CAPÍTULO DEZASSETE.
De regresso à incrível conversa entre Mefisto e Bota.
CAPÍTULO DEZOITO.
Mefisto estava ante a hercúlea tarefa de, primeiramente, convencer o senhor Bota de se encontrar dialogando com um deus, um deus cujo espírito revoltado e rebelde levara a que os homens o olhassem como sendo uma força maligna, um demónio, um diabo. Essa parte da conversa entre os dois, que não vale a pena reproduzir na íntegra, ficou, contudo, marcada por este apontamento metafísico:
- Não há deuses, meu senhor. Há Deus -, garantia Bota a Mefisto. - E Deus é perfeito; e a perfeição é única, não pode haver diversas perfeições. Lembro-me de ter estudado, enfim, me terem falado, no liceu, de um filósofo que...

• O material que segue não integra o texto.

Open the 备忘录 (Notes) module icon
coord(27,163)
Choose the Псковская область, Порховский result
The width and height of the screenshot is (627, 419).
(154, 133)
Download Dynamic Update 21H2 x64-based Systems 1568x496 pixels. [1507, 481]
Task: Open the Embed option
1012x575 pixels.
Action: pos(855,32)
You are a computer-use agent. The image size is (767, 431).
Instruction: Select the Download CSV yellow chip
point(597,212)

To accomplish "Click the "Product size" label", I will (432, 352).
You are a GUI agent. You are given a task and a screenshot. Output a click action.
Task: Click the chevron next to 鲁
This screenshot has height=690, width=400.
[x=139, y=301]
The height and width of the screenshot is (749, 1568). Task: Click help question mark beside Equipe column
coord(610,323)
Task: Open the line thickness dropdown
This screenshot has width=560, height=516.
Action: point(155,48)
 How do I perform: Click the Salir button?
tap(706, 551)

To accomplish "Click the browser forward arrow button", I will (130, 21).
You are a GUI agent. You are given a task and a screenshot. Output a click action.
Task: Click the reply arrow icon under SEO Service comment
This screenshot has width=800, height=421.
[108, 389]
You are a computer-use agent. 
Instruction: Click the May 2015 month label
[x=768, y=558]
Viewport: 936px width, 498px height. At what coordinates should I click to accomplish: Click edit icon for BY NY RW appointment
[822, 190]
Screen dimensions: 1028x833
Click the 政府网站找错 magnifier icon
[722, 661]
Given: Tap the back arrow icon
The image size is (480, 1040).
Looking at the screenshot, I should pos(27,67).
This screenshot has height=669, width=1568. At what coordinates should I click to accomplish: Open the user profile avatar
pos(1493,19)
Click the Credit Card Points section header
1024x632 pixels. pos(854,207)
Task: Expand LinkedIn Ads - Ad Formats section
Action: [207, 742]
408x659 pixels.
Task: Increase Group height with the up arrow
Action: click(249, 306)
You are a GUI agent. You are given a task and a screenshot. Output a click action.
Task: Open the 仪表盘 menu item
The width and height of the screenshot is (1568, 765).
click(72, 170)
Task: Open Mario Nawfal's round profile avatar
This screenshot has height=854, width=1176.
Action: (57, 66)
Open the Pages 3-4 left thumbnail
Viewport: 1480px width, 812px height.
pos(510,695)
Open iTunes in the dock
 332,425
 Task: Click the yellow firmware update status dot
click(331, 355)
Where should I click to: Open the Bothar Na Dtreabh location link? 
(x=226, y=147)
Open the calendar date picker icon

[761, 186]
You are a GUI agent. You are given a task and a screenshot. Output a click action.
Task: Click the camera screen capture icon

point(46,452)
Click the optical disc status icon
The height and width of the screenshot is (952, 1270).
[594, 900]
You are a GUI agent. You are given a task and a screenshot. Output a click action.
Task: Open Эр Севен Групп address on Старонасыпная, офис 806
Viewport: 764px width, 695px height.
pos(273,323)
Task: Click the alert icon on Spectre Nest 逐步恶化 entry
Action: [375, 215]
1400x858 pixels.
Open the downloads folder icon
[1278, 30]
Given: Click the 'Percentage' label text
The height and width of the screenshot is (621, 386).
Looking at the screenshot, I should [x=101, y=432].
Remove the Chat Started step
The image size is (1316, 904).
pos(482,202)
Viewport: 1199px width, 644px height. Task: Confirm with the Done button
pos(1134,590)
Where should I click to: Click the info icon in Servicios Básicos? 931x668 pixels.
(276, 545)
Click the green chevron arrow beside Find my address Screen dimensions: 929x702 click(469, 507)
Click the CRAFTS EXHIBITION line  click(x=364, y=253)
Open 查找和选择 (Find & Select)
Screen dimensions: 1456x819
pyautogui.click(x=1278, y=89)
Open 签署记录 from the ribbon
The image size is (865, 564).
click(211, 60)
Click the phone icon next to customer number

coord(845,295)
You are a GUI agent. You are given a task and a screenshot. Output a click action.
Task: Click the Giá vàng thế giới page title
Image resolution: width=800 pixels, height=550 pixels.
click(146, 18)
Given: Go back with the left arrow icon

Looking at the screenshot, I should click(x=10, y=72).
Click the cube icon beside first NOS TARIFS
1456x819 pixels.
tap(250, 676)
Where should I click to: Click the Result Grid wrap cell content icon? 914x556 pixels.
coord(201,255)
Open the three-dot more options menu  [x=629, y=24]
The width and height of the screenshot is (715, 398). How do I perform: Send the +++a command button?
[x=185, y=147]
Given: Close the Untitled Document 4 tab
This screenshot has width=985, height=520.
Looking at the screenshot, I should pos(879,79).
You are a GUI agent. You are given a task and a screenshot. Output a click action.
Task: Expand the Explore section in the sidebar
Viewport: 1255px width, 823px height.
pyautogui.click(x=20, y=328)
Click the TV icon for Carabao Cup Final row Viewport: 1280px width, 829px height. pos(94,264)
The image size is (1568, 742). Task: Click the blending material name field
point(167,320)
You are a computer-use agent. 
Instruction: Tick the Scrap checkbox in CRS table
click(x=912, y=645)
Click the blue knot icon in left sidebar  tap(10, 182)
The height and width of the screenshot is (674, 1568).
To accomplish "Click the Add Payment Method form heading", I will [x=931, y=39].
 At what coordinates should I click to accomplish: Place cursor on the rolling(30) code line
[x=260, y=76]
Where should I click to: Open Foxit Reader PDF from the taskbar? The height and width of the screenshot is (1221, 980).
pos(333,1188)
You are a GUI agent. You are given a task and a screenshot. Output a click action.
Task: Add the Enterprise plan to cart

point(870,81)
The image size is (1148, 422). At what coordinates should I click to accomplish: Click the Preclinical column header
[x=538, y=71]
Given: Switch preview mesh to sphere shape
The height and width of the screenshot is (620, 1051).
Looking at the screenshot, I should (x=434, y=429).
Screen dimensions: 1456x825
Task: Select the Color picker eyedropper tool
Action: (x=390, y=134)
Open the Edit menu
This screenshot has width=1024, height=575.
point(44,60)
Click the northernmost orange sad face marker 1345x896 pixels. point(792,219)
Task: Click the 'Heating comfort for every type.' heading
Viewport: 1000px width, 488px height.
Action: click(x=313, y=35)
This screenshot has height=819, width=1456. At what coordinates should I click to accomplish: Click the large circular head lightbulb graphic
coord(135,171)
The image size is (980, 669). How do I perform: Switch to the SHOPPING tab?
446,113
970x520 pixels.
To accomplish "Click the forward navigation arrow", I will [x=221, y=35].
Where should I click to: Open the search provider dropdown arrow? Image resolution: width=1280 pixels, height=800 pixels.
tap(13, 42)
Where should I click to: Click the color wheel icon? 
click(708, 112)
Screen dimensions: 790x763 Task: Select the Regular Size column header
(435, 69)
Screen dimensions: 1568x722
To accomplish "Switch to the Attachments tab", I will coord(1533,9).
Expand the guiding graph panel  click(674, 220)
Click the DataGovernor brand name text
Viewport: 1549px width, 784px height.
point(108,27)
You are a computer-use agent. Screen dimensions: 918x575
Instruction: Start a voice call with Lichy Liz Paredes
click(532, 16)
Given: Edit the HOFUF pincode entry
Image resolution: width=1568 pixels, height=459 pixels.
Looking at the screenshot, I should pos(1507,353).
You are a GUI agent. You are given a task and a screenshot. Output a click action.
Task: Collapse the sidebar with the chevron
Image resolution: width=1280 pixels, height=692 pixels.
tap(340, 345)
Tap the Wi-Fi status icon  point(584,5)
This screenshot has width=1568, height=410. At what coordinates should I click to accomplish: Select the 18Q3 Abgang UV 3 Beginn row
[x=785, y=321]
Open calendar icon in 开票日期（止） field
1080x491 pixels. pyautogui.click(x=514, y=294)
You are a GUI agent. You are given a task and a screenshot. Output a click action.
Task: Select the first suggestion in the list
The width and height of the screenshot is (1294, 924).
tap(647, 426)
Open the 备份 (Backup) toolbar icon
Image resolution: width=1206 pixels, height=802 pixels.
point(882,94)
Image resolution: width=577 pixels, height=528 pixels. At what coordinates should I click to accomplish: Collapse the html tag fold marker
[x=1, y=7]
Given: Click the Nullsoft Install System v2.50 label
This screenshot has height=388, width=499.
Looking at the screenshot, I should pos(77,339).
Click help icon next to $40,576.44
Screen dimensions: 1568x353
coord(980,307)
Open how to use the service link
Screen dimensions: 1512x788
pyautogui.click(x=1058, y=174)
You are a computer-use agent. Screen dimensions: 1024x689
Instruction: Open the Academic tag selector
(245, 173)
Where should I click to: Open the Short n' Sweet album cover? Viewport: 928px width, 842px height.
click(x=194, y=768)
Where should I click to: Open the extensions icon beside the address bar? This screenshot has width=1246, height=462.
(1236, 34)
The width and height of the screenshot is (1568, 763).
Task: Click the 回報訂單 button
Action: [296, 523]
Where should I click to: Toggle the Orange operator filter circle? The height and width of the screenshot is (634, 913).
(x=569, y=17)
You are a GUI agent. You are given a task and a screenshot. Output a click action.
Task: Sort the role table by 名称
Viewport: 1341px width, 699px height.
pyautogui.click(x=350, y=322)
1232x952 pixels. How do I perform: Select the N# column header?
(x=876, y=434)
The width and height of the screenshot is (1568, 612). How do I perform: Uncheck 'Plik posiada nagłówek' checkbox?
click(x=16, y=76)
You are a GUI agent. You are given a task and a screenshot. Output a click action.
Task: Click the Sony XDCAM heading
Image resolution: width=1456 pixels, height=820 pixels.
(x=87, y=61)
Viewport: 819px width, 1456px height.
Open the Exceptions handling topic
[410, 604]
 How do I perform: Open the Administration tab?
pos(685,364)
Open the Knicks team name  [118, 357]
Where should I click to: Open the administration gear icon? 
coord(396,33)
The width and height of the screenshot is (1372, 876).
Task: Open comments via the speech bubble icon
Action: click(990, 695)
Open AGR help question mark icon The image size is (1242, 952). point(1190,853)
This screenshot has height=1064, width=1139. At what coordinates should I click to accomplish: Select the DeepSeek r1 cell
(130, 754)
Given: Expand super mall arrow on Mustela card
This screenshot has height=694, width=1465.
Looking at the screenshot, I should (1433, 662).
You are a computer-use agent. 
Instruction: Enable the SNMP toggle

- Descartes, sim -, retrucou Mefisto, muito sereno, seguro de si. - Tenho conversado ultimamente com ele. Estava enganado, é claro. Aliás, é no inferno que procuro por ele... porque Javé também não lhe apreciou nem perdoou a sua demonstração da existência de Deus, porque era uma «demonstração» e, portanto, prescindia da fé!
CAPÍTULO DEZANOVE.
Importa que, para convencer definitivamente Vicentino Bota de que não estava em delírio tremente, Mefisto passou da conversa aos actos. Conduziu o detective à janela e fê-lo observar a Besta do Apocalipse, a qual, sob a janela, fumegando calmamente, esperava que a questão se resolvesse. «Dez chifres e sete cabeças. Em cima dos chifres, dez coroas. Como uma pantera com patas de urso e boca de leão».
- Estou bêbedo, é o que é -, ainda procurava Bota, deste modo, negar as evidências. - Eu cá, quando estou bêbedo, vejo tudo; ele é monstros, ele é... mas espera!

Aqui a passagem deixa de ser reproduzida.